目前現(xiàn)有的技術(shù)依然無法滿足ctc研究和臨床診斷的需要。從腫瘤患者體內(nèi)可以富集的ctc數(shù)目極少，一般10ml血中只能捕獲數(shù)十個ctc，必須通過培養(yǎng)擴增才可以進行功能研究。雖然目前有報道可以通過濾膜技術(shù)大量富集ctc移植到免疫缺陷鼠體內(nèi)建立pdx模型(patient‐derivedxenograft)，并且通過這一模型研究人員在乳腺癌、前列腺癌與結(jié)腸癌中開展了大量功能實驗，特別是耐藥研究。但是從目前報道來看，這種方法需要患者大量的外周血用于ctc分離，同時建模成功率不高，同時價格昂貴。既然如此，能否給予特定的生產(chǎn)環(huán)境，讓ctc在體外充分生長后，繼而移植裸鼠體內(nèi)建立患者的個體化pdx模型，從而減少建模所需血量，并提高pdx建模成功率，是本發(fā)明研究的重點。

技術(shù)實現(xiàn)要素：

本發(fā)明的目的在于提供一種基于溫敏型生物凝膠懸滴培養(yǎng)肝癌循環(huán)腫瘤體系的構(gòu)建異種移植瘤的方法，具體是通過該培養(yǎng)體系，可以體外對肝癌患者的循環(huán)腫瘤細胞進行擴增，并形成多細胞克隆，挑取該克隆接種裸鼠可以在皮下、肝內(nèi)和肺部形成腫瘤，建成異種移植瘤模型；本發(fā)明還提供溫敏型生物凝膠培養(yǎng)上清的制備方案與配方。
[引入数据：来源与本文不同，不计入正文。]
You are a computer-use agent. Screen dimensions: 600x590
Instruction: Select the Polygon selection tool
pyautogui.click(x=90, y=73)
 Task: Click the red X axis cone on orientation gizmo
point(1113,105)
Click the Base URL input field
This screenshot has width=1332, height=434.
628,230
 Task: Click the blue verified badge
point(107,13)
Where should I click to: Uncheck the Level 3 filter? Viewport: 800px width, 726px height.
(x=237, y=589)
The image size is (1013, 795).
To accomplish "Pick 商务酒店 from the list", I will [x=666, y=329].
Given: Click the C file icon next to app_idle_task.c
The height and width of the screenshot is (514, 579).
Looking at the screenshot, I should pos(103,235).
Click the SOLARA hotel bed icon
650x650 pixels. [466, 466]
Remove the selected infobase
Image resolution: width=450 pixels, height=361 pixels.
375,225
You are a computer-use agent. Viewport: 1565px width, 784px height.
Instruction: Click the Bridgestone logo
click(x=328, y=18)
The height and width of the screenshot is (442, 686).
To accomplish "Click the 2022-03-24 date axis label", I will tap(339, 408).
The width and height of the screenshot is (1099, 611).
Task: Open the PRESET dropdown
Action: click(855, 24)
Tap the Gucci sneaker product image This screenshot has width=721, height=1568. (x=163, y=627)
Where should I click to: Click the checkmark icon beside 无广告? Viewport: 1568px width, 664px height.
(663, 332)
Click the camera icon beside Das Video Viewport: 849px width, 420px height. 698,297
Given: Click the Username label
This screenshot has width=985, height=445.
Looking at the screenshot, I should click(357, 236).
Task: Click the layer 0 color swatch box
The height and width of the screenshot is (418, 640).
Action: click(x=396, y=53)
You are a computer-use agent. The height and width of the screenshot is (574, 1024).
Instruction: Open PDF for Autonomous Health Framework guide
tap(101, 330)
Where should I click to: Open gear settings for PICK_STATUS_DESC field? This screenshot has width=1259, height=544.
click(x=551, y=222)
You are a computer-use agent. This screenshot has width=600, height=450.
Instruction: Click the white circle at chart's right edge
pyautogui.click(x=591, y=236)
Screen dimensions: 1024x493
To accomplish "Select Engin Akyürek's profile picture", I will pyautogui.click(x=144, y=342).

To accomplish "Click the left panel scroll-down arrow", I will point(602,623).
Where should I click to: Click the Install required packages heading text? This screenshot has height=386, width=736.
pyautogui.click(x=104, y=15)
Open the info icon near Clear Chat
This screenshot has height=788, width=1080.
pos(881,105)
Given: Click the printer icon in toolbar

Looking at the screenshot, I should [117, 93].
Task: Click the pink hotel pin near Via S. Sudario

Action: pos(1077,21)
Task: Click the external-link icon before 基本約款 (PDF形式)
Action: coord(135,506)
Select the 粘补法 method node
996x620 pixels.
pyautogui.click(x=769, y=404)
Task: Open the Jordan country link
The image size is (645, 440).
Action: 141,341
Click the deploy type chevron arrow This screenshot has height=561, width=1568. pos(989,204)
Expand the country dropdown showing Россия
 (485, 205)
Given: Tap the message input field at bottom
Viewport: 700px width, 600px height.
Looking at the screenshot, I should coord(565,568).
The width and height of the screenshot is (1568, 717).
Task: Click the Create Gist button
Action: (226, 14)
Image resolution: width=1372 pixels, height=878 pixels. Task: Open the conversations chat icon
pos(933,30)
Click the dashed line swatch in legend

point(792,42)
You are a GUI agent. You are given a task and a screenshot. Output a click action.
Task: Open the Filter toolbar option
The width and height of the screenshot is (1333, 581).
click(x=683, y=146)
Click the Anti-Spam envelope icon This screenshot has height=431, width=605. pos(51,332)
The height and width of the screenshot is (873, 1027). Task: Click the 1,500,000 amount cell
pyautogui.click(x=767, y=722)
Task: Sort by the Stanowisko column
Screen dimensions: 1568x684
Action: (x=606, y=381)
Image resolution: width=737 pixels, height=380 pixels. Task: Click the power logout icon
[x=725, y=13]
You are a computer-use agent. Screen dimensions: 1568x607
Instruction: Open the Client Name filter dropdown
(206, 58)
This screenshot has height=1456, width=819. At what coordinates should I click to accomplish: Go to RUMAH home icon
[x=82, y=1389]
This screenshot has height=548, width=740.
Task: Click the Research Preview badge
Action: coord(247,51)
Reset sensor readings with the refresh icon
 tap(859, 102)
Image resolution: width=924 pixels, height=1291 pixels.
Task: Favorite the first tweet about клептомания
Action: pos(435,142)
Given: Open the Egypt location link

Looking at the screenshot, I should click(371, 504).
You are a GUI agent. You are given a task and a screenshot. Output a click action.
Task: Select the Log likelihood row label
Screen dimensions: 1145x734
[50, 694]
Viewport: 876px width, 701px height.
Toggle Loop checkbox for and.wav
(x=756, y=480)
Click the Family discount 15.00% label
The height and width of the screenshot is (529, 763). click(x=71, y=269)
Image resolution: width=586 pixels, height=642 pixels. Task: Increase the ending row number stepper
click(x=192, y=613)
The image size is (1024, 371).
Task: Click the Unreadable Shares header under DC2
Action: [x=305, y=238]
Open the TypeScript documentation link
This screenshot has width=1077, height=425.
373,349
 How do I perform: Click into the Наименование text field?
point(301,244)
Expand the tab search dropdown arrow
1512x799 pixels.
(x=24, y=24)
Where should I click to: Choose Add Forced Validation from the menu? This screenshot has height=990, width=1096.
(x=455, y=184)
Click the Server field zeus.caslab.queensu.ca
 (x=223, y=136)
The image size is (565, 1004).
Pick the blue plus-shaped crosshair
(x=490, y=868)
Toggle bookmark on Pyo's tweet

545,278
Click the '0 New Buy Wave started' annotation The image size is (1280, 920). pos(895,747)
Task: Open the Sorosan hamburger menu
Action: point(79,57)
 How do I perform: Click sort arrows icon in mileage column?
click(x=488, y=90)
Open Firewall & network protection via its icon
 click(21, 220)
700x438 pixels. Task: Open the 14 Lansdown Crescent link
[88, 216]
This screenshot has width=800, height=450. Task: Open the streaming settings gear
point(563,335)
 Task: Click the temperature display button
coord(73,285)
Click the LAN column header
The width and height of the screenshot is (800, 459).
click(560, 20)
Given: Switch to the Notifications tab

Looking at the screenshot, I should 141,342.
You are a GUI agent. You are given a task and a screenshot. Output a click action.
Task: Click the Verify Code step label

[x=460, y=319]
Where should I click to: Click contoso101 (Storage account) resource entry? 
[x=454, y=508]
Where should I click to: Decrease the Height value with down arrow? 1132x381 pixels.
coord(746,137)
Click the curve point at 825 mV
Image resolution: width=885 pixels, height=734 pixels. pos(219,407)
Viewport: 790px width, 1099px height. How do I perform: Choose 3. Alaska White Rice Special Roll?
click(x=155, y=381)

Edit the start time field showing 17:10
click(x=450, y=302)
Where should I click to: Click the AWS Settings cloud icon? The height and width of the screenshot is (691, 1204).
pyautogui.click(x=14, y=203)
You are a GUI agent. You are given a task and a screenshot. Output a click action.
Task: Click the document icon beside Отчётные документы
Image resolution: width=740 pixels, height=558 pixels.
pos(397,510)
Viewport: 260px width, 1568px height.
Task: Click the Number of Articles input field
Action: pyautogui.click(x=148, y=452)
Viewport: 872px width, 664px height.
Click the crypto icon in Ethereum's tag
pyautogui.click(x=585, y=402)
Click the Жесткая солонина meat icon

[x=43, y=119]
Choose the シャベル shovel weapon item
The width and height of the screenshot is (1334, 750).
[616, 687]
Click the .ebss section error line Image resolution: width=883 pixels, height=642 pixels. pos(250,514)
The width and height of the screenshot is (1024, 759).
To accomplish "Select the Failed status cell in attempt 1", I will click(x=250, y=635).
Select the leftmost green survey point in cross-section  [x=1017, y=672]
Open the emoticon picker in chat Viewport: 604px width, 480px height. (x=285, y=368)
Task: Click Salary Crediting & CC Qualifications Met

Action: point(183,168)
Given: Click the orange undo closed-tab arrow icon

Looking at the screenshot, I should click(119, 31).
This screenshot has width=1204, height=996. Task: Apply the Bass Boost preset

本發(fā)明以溫敏型凝膠以羥丁基殼聚糖和泊洛沙姆(poloxamer)為骨架，添加了腫瘤細胞所在的細胞外基質(zhì)(ecm)所含有的iv型膠原、透明質(zhì)酸與硫酸氨基葡糖多聚糖等組分，充分模擬腫瘤在體內(nèi)的生長環(huán)境，使肝癌ctc可以在凝膠中生長，并通過分泌iv型膠原酶溶解部分機制，形成顯微鏡下可見的克隆環(huán)，方便鏡下挑取克隆。為了促進該體系中的ctc能夠進一步擴增，本發(fā)明分離了5例肝癌患者腫瘤相關(guān)成纖維細胞(taf)，以人包皮成纖維細胞(hff)為對照，進行表達譜芯片分析，篩選出肝癌taf中特異性高表達的20種生長因子或細胞因子(圖1)。之后按照yamanaka篩選ips關(guān)鍵轉(zhuǎn)錄因子的策略，逐一剔除來觀察ctc表型，最后篩選到5種細胞因子的組合，包括egf、fgf、kgf等，共同加入后會有部分ctc出現(xiàn)顯著的表型變化，發(fā)生顯著擴增。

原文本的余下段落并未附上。